• ЗАДАНИЕ: Перепишите все строки ниже дословно, ничего не меняя и не пропуская.

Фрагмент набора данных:
===============
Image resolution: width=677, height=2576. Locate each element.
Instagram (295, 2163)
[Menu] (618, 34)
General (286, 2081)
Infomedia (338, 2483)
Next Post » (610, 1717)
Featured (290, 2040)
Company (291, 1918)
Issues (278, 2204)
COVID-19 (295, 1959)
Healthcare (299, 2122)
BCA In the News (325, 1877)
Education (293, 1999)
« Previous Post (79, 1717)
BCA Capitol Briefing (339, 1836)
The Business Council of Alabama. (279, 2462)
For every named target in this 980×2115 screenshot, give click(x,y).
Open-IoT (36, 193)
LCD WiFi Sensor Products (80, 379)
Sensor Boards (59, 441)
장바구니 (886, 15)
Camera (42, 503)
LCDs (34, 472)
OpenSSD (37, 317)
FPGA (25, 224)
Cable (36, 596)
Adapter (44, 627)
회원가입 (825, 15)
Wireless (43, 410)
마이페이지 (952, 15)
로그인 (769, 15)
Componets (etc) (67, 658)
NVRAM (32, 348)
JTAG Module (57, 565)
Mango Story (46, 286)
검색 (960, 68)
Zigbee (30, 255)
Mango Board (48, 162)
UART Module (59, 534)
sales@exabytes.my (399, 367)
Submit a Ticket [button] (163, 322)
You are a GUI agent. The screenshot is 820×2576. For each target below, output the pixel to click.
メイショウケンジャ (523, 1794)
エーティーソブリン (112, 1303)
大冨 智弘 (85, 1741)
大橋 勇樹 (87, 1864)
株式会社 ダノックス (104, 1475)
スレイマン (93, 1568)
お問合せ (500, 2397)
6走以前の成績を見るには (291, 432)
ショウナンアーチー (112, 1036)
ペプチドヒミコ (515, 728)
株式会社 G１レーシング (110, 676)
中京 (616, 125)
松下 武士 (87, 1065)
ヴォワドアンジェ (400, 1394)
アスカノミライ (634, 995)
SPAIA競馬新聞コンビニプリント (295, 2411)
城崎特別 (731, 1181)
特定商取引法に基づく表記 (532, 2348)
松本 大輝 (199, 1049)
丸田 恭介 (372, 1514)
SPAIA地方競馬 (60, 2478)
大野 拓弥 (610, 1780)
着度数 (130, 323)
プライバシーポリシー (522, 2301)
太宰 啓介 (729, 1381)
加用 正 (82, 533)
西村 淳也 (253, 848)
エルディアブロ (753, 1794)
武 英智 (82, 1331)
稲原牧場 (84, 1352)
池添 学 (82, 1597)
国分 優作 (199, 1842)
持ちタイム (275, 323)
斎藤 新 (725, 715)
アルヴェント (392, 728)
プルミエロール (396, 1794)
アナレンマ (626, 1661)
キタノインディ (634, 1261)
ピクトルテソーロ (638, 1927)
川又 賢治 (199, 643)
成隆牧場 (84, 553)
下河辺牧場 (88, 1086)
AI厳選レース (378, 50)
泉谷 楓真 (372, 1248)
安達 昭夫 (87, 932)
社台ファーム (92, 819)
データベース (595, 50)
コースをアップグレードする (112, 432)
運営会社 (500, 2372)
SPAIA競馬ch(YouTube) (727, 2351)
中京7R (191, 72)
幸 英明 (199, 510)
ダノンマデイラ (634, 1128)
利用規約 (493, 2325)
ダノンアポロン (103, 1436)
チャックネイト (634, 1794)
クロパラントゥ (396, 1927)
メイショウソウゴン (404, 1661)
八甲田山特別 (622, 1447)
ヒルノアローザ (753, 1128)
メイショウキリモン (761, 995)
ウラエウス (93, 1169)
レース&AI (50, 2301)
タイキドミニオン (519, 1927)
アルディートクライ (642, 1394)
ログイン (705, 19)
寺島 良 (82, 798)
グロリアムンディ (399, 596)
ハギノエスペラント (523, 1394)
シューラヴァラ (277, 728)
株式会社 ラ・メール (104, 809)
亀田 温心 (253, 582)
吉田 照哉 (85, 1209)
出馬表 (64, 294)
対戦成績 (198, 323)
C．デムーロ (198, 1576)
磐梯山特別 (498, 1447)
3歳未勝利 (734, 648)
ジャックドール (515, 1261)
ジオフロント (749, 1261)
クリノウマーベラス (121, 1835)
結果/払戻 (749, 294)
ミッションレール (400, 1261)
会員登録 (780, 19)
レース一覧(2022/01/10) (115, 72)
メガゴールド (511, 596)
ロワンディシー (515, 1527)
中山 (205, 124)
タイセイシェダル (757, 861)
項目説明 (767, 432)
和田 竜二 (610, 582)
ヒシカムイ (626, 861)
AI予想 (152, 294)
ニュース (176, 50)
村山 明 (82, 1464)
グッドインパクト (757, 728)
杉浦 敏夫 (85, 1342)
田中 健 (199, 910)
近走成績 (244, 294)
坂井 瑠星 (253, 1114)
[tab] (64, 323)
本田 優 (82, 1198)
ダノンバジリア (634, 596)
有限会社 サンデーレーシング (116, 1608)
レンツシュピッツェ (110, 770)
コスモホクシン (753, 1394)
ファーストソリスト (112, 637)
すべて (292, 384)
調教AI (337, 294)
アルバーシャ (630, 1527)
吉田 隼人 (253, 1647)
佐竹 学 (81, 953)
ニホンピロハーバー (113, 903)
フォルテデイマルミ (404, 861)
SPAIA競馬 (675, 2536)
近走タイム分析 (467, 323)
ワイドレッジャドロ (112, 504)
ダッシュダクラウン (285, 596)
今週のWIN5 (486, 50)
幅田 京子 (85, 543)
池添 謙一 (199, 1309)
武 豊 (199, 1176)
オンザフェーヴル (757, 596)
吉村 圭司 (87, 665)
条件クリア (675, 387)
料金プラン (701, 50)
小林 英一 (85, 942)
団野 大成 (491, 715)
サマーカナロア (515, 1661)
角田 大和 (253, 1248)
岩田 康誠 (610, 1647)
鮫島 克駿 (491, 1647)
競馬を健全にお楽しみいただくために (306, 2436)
===============
• ПИСЬМЕННЫЙ ОТВЕТ:
Image resolution: width=677, height=2576. Locate each element.
Instagram (295, 2163)
[Menu] (618, 34)
General (286, 2081)
Infomedia (338, 2483)
Next Post » (610, 1717)
Featured (290, 2040)
Company (291, 1918)
Issues (278, 2204)
COVID-19 (295, 1959)
Healthcare (299, 2122)
BCA In the News (325, 1877)
Education (293, 1999)
« Previous Post (79, 1717)
BCA Capitol Briefing (339, 1836)
The Business Council of Alabama. (279, 2462)
For every named target in this 980×2115 screenshot, give click(x,y).
Open-IoT (36, 193)
LCD WiFi Sensor Products (80, 379)
Sensor Boards (59, 441)
장바구니 (886, 15)
Camera (42, 503)
LCDs (34, 472)
OpenSSD (37, 317)
FPGA (25, 224)
Cable (36, 596)
Adapter (44, 627)
회원가입 (825, 15)
Wireless (43, 410)
마이페이지 (952, 15)
로그인 (769, 15)
Componets (etc) (67, 658)
NVRAM (32, 348)
JTAG Module (57, 565)
Mango Story (46, 286)
검색 (960, 68)
Zigbee (30, 255)
Mango Board (48, 162)
UART Module (59, 534)
sales@exabytes.my (399, 367)
Submit a Ticket [button] (163, 322)
You are a GUI agent. The screenshot is 820×2576. For each target below, output the pixel to click.
メイショウケンジャ (523, 1794)
エーティーソブリン (112, 1303)
大冨 智弘 (85, 1741)
大橋 勇樹 (87, 1864)
株式会社 ダノックス (104, 1475)
スレイマン (93, 1568)
お問合せ (500, 2397)
6走以前の成績を見るには (291, 432)
ショウナンアーチー (112, 1036)
ペプチドヒミコ (515, 728)
株式会社 G１レーシング (110, 676)
中京 (616, 125)
松下 武士 (87, 1065)
ヴォワドアンジェ (400, 1394)
アスカノミライ (634, 995)
SPAIA競馬新聞コンビニプリント (295, 2411)
城崎特別 (731, 1181)
特定商取引法に基づく表記 (532, 2348)
松本 大輝 (199, 1049)
丸田 恭介 (372, 1514)
SPAIA地方競馬 (60, 2478)
大野 拓弥 (610, 1780)
着度数 (130, 323)
プライバシーポリシー (522, 2301)
太宰 啓介 (729, 1381)
加用 正 (82, 533)
西村 淳也 (253, 848)
エルディアブロ (753, 1794)
武 英智 (82, 1331)
稲原牧場 (84, 1352)
池添 学 (82, 1597)
国分 優作 (199, 1842)
持ちタイム (275, 323)
斎藤 新 (725, 715)
アルヴェント (392, 728)
プルミエロール (396, 1794)
アナレンマ (626, 1661)
キタノインディ (634, 1261)
ピクトルテソーロ (638, 1927)
川又 賢治 (199, 643)
成隆牧場 (84, 553)
下河辺牧場 (88, 1086)
AI厳選レース (378, 50)
泉谷 楓真 (372, 1248)
安達 昭夫 (87, 932)
社台ファーム (92, 819)
データベース (595, 50)
コースをアップグレードする (112, 432)
運営会社 (500, 2372)
SPAIA競馬ch(YouTube) (727, 2351)
中京7R (191, 72)
幸 英明 (199, 510)
ダノンマデイラ (634, 1128)
利用規約 (493, 2325)
ダノンアポロン (103, 1436)
チャックネイト (634, 1794)
クロパラントゥ (396, 1927)
メイショウソウゴン (404, 1661)
八甲田山特別 (622, 1447)
ヒルノアローザ (753, 1128)
メイショウキリモン (761, 995)
ウラエウス (93, 1169)
レース&AI (50, 2301)
タイキドミニオン (519, 1927)
アルディートクライ (642, 1394)
ログイン (705, 19)
寺島 良 (82, 798)
グロリアムンディ (399, 596)
ハギノエスペラント (523, 1394)
シューラヴァラ (277, 728)
株式会社 ラ・メール (104, 809)
亀田 温心 (253, 582)
吉田 照哉 (85, 1209)
出馬表 (64, 294)
対戦成績 (198, 323)
C．デムーロ (198, 1576)
磐梯山特別 (498, 1447)
3歳未勝利 (734, 648)
ジャックドール (515, 1261)
ジオフロント (749, 1261)
クリノウマーベラス (121, 1835)
結果/払戻 (749, 294)
ミッションレール (400, 1261)
会員登録 (780, 19)
レース一覧(2022/01/10) (115, 72)
メガゴールド (511, 596)
ロワンディシー (515, 1527)
中山 (205, 124)
タイセイシェダル (757, 861)
項目説明 (767, 432)
和田 竜二 (610, 582)
ヒシカムイ (626, 861)
AI予想 (152, 294)
ニュース (176, 50)
村山 明 (82, 1464)
グッドインパクト (757, 728)
杉浦 敏夫 (85, 1342)
田中 健 (199, 910)
近走成績 (244, 294)
坂井 瑠星 (253, 1114)
[tab] (64, 323)
本田 優 (82, 1198)
ダノンバジリア (634, 596)
有限会社 サンデーレーシング (116, 1608)
レンツシュピッツェ (110, 770)
コスモホクシン (753, 1394)
ファーストソリスト (112, 637)
すべて (292, 384)
調教AI (337, 294)
アルバーシャ (630, 1527)
吉田 隼人 (253, 1647)
佐竹 学 (81, 953)
ニホンピロハーバー (113, 903)
フォルテデイマルミ (404, 861)
SPAIA競馬 (675, 2536)
近走タイム分析 (467, 323)
ワイドレッジャドロ (112, 504)
ダッシュダクラウン (285, 596)
今週のWIN5 (486, 50)
幅田 京子 (85, 543)
池添 謙一 (199, 1309)
武 豊 (199, 1176)
オンザフェーヴル (757, 596)
吉村 圭司 (87, 665)
条件クリア (675, 387)
料金プラン (701, 50)
小林 英一 (85, 942)
団野 大成 (491, 715)
サマーカナロア (515, 1661)
角田 大和 (253, 1248)
岩田 康誠 (610, 1647)
鮫島 克駿 (491, 1647)
競馬を健全にお楽しみいただくために (306, 2436)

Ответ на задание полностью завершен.